Die Fortführung der Regentschaft eines Geschlechtes oder Adelshauses ist in aller Regel klar gegliedert. So ist in den meisten Fällen der erste männliche Nachkomme der natürliche Erbe der Macht. Meist tritt er diese nach dem Ableben des bis anhin aktuellen Regenten an.
Wie wird man zum Prinzen?
Dabei ist es nicht nur gewünscht, sondern auch für den Prinzen selbst von größtem Vorteil, wenn er die Amtsgeschäfte schon vor deren Übernahme kennenlernt. Da es sich dabei meist um repräsentative Arbeiten handelt, wird er von Kindesbeinen an in die Eigenheiten des Protokolls eingewiesen. Da dabei seine erziehenden Lakaien ihm, ihrem künftigen Regenten, schon alleine in dessen Anrede den höchsten Respekt und die ausgefeilteste Ehrerbietung zollen, gewöhnt er sich daran schnell und genießt es meist in vollen Zügen. So entwickelt sich seine Persönlichkeit ganz klar, zielgerichtet und sauber.
das Interesse eines Hauses
Damit wird auch sehr schnell klar, weshalb es die meisten Adelshäuser als äußerst sinnvoll empfinden, und es ihre Geschäftsordnungen auch klar vorschreiben, mit wem sich der Prinz dereinst zu vermählen hat. Dies hat nichts mit Romantik zu tun, sondern mit den Interessen des Hauses. Dieses besteht logischerweise darin, einerseits den eigenen Bestand in die Zukunft hinein zu sichern und im selben Schachzug bestenfalls die Einflusssphäre zu erweitern. Dies geht natürlich nur mit Humanmaterial aus einer anderen Linie oder noch besser eines anderen Geschlechtes. Der Rang innerhalb der Adelshierarchien ist dabei von großer Bedeutung.
die Prinzessin
So wird eine Prinzessin aus einem ranghöheren Haus selbstverständlich bevorzugt. Und da eine Prinzessin bereits ab ihrer Geburt heiß umschwärmt ist, weiß der Regent meist schon zum 10. Geburtstag des Prinzen (oder noch früher), wen dieser irgendwann ehelichen wird. Die Prinzessin hat bis dahin eine ebenso geschliffene blaublütige (Aus-)Bildung genossen und ist so ihrem Gemahl vom ersten Tag ihrer gemeinsamen Zukunft an eine ebenbürtige Partnerin, die das Haus mit ihrer Anmut und Disziplin ziert und ehrt und nicht in Verruf bringt.

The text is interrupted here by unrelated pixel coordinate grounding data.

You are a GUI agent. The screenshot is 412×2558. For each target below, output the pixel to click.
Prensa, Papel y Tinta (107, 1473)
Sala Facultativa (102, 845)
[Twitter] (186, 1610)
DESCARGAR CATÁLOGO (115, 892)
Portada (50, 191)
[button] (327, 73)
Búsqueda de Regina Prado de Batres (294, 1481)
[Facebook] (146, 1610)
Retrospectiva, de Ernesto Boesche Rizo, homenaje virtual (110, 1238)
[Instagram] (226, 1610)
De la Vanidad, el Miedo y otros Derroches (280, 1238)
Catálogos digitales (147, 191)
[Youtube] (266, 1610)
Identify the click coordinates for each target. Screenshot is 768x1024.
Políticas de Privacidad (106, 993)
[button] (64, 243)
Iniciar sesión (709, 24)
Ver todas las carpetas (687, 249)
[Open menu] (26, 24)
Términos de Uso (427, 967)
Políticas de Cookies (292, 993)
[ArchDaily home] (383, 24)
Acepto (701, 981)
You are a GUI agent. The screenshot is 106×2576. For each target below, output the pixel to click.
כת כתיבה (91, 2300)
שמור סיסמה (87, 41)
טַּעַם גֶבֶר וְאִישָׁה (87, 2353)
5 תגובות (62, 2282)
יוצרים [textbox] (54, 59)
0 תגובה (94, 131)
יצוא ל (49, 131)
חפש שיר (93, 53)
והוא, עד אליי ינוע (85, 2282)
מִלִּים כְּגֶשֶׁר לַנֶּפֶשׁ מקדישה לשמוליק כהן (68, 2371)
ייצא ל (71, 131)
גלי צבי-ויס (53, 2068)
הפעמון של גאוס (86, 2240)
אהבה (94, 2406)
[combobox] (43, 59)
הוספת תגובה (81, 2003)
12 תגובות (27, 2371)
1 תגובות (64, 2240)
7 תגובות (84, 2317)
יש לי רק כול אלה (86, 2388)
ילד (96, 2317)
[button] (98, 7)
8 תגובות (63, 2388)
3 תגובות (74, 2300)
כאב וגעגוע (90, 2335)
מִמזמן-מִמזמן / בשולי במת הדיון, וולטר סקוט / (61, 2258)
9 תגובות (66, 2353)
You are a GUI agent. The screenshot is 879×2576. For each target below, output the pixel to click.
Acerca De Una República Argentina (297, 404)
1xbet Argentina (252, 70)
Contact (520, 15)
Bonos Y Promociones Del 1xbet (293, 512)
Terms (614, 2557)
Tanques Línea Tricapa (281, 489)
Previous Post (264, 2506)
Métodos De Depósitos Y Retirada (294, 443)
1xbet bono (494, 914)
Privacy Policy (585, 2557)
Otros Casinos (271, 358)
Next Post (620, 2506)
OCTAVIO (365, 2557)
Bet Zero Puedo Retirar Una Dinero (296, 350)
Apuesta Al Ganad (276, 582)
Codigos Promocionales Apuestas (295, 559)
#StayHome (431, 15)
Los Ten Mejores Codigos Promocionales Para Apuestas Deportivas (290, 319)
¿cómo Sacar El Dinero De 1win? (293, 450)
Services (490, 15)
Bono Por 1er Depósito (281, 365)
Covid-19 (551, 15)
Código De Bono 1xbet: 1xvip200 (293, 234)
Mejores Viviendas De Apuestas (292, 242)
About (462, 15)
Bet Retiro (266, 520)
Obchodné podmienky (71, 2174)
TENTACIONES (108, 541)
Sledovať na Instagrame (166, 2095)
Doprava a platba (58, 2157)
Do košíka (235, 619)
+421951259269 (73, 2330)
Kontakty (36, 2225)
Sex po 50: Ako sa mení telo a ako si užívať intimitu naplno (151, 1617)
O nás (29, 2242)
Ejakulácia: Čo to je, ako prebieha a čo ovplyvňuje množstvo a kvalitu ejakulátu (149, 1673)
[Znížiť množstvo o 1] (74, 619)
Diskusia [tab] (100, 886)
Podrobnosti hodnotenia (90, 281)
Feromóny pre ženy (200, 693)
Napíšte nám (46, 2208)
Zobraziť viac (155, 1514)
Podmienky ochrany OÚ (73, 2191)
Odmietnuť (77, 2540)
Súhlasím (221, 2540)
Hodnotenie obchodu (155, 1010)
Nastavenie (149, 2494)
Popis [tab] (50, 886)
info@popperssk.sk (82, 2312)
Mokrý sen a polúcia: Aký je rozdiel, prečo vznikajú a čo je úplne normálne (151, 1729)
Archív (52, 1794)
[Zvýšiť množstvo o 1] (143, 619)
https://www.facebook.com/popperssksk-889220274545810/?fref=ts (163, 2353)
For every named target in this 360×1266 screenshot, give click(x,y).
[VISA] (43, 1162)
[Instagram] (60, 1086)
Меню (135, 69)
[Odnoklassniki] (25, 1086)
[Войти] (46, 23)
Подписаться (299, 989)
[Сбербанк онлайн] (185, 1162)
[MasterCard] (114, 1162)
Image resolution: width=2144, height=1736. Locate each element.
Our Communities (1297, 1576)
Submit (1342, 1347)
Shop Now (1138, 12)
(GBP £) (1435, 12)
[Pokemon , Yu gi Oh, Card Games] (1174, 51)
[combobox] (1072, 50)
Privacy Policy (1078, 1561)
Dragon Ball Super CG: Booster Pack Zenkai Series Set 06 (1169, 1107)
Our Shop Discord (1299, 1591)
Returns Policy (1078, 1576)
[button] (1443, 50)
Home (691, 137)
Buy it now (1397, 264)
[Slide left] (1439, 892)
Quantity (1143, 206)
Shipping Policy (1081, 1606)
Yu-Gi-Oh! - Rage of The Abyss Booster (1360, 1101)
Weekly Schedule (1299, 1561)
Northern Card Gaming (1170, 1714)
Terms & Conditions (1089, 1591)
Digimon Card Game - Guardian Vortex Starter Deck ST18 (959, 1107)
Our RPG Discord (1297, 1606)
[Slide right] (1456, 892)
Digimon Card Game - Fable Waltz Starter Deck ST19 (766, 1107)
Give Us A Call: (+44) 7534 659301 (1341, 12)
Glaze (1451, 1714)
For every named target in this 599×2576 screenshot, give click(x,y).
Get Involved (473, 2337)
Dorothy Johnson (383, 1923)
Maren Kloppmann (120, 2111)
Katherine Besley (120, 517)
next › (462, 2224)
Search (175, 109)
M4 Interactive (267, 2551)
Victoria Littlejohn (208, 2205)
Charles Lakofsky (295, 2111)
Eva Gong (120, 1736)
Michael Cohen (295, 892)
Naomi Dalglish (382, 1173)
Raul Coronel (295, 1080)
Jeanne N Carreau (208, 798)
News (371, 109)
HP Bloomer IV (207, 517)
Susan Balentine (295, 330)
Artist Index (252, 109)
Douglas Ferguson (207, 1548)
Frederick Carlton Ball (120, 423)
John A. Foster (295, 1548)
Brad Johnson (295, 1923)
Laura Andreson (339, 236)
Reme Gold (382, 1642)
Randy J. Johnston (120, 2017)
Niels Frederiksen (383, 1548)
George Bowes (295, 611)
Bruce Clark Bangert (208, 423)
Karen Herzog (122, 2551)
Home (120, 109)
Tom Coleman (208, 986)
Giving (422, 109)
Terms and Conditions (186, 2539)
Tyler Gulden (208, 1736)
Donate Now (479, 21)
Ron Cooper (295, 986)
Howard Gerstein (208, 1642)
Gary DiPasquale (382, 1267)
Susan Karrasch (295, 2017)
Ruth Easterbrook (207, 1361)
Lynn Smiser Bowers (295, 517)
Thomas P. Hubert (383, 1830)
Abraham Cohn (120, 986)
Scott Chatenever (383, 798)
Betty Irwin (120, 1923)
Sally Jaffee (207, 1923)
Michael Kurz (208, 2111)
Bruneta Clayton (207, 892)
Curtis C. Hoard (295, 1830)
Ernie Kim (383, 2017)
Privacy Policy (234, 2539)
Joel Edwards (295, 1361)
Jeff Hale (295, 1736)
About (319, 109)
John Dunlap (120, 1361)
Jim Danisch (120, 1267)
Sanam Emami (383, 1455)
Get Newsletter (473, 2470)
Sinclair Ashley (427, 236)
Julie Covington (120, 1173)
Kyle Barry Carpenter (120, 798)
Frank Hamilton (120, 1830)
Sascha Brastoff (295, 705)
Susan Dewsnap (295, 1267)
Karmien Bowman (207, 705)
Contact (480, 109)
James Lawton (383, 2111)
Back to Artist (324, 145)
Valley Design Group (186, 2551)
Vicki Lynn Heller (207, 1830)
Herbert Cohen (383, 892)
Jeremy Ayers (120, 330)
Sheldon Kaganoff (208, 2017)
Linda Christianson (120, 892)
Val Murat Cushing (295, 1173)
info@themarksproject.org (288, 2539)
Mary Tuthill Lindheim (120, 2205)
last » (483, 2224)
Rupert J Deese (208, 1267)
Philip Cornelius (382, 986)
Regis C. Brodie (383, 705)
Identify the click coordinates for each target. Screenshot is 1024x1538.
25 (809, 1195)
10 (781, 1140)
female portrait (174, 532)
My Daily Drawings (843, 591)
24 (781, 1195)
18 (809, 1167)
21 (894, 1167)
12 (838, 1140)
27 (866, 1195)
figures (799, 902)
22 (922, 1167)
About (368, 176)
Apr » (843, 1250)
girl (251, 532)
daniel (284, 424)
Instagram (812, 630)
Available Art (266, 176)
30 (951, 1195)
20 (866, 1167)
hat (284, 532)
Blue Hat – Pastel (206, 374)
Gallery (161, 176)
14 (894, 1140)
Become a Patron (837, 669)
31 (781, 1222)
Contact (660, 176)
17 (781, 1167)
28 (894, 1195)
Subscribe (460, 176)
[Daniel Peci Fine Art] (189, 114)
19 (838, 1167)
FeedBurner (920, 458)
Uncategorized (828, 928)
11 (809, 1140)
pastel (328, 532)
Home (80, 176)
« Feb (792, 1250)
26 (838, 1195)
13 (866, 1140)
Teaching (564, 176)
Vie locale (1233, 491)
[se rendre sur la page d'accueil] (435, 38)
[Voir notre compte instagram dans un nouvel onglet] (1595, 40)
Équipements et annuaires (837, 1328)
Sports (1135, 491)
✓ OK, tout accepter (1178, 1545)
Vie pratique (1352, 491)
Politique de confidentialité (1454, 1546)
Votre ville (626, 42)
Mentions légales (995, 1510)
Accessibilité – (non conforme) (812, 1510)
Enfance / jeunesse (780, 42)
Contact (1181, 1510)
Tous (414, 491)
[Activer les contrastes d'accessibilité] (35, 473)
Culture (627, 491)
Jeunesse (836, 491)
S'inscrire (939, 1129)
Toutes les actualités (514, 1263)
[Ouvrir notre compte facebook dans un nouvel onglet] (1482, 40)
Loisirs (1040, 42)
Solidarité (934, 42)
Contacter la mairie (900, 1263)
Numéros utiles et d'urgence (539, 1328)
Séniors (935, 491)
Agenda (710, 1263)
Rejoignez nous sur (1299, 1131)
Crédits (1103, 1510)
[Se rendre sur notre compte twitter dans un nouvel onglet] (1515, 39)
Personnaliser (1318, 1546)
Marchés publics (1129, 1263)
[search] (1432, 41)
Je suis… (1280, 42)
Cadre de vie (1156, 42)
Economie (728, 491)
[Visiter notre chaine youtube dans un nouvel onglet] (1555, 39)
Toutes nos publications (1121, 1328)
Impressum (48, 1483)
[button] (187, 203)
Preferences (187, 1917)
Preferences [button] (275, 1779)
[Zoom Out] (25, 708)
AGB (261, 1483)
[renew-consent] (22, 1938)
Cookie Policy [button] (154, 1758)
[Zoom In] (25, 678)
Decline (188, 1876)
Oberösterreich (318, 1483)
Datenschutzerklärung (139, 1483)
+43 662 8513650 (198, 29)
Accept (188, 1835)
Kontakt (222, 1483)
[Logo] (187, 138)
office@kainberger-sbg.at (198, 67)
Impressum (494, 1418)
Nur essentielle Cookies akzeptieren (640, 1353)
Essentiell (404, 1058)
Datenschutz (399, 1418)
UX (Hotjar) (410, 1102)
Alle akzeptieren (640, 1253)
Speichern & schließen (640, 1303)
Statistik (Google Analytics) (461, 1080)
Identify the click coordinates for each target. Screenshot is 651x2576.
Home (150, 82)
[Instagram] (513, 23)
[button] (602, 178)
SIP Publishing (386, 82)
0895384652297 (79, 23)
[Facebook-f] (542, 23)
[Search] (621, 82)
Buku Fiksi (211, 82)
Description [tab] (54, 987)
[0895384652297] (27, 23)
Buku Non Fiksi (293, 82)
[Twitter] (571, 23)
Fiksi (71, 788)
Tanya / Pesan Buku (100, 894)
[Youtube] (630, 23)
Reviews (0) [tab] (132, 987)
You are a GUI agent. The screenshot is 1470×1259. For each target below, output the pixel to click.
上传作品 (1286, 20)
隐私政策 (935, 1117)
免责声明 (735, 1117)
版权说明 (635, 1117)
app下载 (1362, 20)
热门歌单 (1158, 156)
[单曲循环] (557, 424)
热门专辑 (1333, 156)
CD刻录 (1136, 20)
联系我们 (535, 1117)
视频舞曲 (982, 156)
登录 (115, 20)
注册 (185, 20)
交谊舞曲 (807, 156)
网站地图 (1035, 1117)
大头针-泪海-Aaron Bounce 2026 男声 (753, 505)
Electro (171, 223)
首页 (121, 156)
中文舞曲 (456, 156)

Wir wissen alle, dass, vor allem in jüngerer Vergangenheit, die Prinzen aber keinen absoluten Wert auf eine standesgemäße Hochzeit legen. Sie lieben den Presserummel, wenn sie zwar eine äußerst attraktive, in Adelsbelangen aber vollkommen ungeeignete Lebenspartnerin der Öffentlichkeit präsentieren. Die Klatschblätter zahlen es ihnen mit kurzzeitig erhöhter Aufmerksamkeit willig zurück, lassen aber sowohl den Prinzen als auch seine Liebschaft bei der ersten sich bietenden Gelegenheit wieder fallen wie eine heiße Kartoffel. Dieses Schauspiel haben wir nun schon so oft durchexerziert, dass einem jeden Prinzen klar sein sollte, dass die alten Sitten vielleicht doch ihren Sinn hatten.
Dem Prinzen aus Zamunda war das auch nicht klar. Ein wunderbarer Film aus dem Jahr 1988 mit dem heiß geliebten Eddy Murphy in der Hauptrolle. Wenn Sie den Film nicht kennen, genügt auch ein kurzer Blick auf Wikipedia – dann sind Sie auf dem Stand.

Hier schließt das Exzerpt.